Caller Mike: Hi. Good morning. Yes. I've had it. I'm about a week behind Rose. I figured it could save my life. That's more of an incentive than 300 bucks. And I've got an argument for a few of the others. You know, we don't know what's in it, but you drink coke. You don't know what's in that either.
David Bevan: Mike, thank you very much. Simon Birmingham. You're not going to go down this path. The prime minister's not going to get up in parliament today and say, I've had an epiphany. Anthony Albanese has had a great idea in bipartisanship I will adopt this. You're not going to do that, are you?
Simon Birmingham: No, David, because the evidence shows that this is unlikely to be effective or to work indeed, as you posed to Mark Butler. There's plenty of evidence that suggests it can send the wrong types of signals and that this is a reckless act by Labor. It shows they've learnt nothing from their cash splashes of the past. When you go back to the global financial crisis and checks were sent to dead people and all of those sorts of things. What we will focus on here is making sure that the supply keeps turning up in the record volumes we're getting that the distribution outlets open up in record numbers so that Australians who are already turning out in record numbers to get vaccinated continue to do so. We think Australians are bigger and better than this ploy from the Labor Party. We can see already in the behaviour of Australians that they understand the benefits of being vaccinated are about protecting them, protecting their families, protecting all Australians. And that, frankly, this is a bit of desperate attention grabbing from Labor and an unfortunate distraction from the main game, which is to educate, raise awareness whilst we make sure that availability of vaccine supplies continues to grow, to give everybody, every Australian that opportunity this year.
David Bevan: But we can expect over the next few weeks and months something of a campaign from the federal government saying these are the benefits of being vaccinated, apart from the obvious one, that it might save your life, freer travel, access to events, theatre, sport, there will be that kind of a campaign and that will be associated with some sort of passport.
Simon Birmingham: So if you look at the scientific modelling that the Doherty Institute has done for our government and for the national cabinet, it identifies the fact that people who have been vaccinated do have a reduced rate of transmission in the community. And that means you can look at providing greater liberties potentially to some of those who have been vaccinated relative to people who have not. And as we hit those 70 per cent, 80 per cent marks, then they will be some of the things that might be able to be considered in terms of the ability to more freely travel to and from the country or other types of measures in recognition of somebody's vaccination status.
David Bevan: Ok, well Mark Butler, last word to you.
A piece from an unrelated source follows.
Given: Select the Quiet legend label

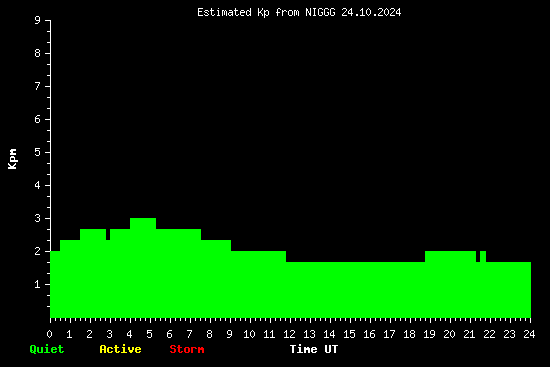Looking at the screenshot, I should click(47, 349).
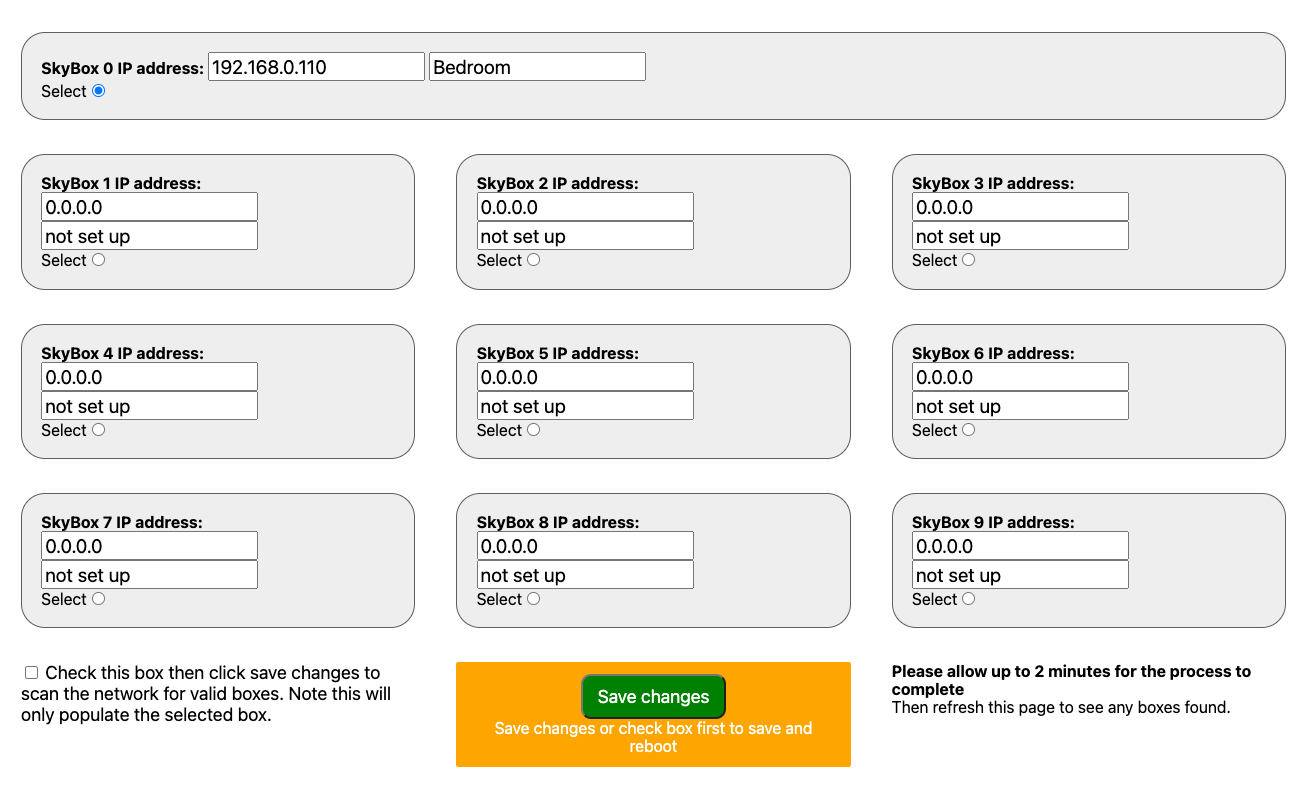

It's your party's idea. It's not going to get any further than today. I mean, look, we have a concept of debate or ideas.
Mark Butler: That complacency from Simon Birmingham, oh she'll be right, we'll get there. That's the complacency that has got us into this mess at the moment where we are dead last in the developed world, 15 per cent of the population fully vaccinated, almost half of a country locked down, but our biggest city locked down for weeks and weeks. And just negative politics, when we propose an idea, it's knocked out of the park simply because it's a Labor Party idea. And Simon says, look at the Doherty Institute modelling. Well, we can't look at it because the government's not released it. It's keeping it secret. This is critical modelling that's going to drive the most important decision the nation makes this year. And he won't show the Australian community what it says.
David Bevan: Mark Butler, thank you for your time. Shadow Minister for Health, South Australian MP, Member for Hindmarsh and Simon Birmingham, South Australian and of course, the Federal Minister for Finance.